If you honestly want to see this film, watch it for nothing more, than to see Joaquin Phoenix act his ass off. Watching him on screen, the whole time, seeing him interacting with all these celebrities, and sometimes real people, was so surreal, and being a Phoenix fan myself, it was cool to watch him. You see him as this crazy dude, that acts out in public, but then you see him confessing the way he acts, and why he does the way he does, and it’s all very good, but not too emotional, since I basically knew it was all a hoax.  But as a rapper, he’s good at getting high, but when it comes to the actual skill, and flow with rapping, he doesn’t quite have “it”, but he’s not terrible, and at least tries.
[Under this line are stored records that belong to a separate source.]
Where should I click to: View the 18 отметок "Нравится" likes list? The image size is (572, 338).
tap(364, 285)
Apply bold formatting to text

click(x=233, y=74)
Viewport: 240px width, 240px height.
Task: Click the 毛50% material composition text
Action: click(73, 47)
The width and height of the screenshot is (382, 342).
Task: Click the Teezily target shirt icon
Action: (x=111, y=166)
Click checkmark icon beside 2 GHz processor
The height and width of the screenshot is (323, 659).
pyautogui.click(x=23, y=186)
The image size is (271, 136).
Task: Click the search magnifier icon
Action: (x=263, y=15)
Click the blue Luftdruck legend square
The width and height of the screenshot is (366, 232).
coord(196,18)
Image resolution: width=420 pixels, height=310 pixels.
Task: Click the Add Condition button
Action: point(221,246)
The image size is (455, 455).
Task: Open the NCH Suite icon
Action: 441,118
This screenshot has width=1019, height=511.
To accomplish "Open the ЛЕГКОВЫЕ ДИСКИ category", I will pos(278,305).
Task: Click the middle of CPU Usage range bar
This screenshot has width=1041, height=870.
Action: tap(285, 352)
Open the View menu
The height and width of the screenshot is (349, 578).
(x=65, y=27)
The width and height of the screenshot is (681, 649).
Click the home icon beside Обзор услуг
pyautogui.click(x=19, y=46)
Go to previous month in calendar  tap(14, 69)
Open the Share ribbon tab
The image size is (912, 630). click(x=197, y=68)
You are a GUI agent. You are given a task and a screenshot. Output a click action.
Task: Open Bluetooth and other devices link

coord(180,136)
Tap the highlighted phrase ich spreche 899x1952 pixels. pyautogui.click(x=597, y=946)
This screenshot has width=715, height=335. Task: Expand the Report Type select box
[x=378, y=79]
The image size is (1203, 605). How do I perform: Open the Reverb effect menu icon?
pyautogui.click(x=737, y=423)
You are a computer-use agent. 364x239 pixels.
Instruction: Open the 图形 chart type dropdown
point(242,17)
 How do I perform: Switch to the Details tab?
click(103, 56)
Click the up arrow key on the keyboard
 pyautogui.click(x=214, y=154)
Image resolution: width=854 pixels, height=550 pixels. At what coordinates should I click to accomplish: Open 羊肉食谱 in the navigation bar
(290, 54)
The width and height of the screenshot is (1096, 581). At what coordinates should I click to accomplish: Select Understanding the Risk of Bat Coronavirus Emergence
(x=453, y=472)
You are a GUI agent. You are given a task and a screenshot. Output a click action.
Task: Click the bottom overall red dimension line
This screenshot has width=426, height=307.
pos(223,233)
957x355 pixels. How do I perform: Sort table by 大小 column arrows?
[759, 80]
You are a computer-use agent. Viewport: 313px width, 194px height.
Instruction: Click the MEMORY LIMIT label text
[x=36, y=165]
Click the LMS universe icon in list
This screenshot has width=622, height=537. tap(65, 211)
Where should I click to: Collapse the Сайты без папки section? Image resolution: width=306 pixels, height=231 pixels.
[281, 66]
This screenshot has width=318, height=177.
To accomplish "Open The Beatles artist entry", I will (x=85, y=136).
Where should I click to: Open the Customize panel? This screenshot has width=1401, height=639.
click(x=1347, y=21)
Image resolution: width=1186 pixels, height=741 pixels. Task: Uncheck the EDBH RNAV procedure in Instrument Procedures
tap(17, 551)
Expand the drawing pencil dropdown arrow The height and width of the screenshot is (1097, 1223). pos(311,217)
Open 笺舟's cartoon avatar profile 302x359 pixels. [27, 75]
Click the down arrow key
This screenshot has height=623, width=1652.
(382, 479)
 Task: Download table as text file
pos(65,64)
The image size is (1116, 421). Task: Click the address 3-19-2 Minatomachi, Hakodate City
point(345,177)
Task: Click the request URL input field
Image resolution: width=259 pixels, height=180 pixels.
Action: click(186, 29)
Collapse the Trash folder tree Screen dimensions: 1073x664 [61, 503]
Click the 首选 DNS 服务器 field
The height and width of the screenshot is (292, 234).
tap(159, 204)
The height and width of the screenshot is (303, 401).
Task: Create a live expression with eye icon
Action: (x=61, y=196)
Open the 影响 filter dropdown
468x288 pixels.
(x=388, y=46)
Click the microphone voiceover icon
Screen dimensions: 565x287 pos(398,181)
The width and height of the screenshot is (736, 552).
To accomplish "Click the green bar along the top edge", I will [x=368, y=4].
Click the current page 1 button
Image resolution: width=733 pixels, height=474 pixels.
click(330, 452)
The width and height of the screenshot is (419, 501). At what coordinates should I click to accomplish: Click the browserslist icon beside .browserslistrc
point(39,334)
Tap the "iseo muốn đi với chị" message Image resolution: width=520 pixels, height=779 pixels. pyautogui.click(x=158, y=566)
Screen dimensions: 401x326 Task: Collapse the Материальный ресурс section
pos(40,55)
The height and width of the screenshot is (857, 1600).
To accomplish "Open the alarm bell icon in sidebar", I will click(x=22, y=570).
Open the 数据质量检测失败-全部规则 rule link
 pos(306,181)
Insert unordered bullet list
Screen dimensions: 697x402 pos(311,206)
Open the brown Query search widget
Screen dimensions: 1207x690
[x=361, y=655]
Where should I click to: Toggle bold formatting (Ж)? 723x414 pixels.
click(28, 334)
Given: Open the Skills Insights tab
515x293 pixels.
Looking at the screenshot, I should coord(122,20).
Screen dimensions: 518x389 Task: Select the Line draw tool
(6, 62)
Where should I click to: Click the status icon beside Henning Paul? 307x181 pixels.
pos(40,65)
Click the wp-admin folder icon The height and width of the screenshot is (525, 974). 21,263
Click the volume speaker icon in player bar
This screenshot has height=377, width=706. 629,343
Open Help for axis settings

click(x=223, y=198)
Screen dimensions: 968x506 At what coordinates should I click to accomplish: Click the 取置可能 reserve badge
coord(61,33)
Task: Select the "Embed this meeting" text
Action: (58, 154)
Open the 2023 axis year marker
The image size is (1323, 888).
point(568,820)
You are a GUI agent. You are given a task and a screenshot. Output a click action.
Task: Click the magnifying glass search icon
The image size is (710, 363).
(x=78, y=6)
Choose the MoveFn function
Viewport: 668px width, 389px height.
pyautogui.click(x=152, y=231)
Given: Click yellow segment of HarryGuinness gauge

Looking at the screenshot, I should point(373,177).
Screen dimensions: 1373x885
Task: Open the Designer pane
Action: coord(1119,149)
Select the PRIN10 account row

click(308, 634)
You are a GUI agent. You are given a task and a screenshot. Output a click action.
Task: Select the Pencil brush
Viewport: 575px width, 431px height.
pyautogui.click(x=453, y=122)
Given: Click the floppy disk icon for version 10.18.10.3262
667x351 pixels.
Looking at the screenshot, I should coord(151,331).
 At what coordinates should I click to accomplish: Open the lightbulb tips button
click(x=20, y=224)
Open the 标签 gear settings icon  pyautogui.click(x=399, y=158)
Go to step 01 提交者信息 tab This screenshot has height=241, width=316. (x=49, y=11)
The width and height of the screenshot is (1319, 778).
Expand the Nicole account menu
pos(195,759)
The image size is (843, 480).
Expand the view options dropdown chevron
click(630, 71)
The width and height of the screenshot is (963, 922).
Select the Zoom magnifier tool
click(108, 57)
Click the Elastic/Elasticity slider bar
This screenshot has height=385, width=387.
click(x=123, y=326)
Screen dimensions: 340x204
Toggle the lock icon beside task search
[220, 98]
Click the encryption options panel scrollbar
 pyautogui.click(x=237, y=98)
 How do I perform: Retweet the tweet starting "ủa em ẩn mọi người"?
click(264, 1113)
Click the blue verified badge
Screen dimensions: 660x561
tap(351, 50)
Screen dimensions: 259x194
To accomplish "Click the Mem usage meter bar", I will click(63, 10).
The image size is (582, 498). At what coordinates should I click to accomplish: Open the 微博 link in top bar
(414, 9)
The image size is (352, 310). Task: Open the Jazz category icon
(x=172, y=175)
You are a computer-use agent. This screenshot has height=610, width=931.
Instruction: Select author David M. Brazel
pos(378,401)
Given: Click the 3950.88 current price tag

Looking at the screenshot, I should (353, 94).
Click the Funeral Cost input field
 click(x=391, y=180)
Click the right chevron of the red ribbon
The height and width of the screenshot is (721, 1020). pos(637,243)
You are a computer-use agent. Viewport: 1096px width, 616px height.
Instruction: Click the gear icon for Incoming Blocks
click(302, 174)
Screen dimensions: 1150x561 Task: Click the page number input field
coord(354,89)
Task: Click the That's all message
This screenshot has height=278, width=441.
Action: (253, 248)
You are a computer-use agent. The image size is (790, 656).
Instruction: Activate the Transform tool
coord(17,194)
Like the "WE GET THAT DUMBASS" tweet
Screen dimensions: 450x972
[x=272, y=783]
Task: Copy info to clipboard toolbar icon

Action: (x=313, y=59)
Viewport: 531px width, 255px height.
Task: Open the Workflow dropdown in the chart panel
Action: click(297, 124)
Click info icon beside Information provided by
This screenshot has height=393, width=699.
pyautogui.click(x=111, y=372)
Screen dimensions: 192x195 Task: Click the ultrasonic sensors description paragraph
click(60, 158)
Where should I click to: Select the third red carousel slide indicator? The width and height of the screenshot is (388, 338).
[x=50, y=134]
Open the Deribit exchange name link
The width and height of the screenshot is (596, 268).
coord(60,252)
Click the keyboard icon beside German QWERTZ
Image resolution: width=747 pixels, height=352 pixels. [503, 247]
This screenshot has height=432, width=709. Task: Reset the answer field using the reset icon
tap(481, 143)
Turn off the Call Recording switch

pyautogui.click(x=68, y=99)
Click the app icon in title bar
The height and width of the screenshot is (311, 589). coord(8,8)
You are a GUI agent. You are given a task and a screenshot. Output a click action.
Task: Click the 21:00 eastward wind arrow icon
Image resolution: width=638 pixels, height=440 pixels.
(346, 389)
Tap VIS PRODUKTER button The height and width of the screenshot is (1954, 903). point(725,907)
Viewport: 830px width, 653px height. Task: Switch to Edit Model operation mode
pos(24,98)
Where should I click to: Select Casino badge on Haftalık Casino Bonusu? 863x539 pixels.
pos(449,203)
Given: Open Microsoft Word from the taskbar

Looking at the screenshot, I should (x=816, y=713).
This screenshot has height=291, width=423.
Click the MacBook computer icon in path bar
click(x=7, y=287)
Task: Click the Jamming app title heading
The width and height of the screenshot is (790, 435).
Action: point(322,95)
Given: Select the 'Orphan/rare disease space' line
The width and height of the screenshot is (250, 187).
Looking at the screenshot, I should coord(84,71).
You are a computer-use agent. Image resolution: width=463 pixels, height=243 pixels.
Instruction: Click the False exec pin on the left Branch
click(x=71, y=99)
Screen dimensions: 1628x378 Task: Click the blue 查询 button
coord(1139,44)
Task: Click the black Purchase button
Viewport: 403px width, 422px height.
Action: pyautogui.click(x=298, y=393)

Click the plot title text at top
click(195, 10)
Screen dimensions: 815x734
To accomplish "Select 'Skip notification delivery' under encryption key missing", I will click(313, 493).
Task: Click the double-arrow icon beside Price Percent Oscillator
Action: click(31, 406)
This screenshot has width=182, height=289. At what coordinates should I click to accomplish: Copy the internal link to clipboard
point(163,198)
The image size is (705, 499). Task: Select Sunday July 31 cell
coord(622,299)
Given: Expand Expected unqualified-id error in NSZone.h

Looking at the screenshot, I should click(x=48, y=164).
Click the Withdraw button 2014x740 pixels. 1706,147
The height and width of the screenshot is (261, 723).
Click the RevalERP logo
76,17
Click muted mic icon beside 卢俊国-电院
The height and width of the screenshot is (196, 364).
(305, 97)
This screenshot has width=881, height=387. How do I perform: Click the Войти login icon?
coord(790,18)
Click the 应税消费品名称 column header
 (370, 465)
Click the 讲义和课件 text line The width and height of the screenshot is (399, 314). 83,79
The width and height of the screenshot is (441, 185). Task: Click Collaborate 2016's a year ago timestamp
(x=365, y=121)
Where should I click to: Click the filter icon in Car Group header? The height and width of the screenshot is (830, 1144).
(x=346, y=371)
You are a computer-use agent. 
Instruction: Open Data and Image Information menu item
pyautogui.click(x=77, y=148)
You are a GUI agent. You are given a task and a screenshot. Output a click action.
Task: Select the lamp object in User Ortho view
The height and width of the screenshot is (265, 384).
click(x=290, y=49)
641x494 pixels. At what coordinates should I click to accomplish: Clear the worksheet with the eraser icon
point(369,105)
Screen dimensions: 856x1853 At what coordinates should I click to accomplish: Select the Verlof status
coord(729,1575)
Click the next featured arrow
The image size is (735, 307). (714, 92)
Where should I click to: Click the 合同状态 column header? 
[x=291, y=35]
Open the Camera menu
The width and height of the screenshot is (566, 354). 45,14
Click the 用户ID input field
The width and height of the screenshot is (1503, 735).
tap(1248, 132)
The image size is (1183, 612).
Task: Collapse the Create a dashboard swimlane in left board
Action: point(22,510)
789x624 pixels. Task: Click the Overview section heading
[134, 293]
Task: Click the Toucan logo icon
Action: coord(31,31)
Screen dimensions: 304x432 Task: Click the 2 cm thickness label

There’s also some nice little spots by P. Diddy, Antony Langdon of Spacehog fame, Ben Stiller, and a surprisingly touching scene with Edward James Olmos. I miss that dude!

Consensus: It is really a hard piece to watch and enjoy, considering you know it’s a fake going in, but Joaquin Phoenix is good enough here, and it was nice to watch some parts of this film play out the way they did, but it just didn’t answer all the questions I would have hoped it did.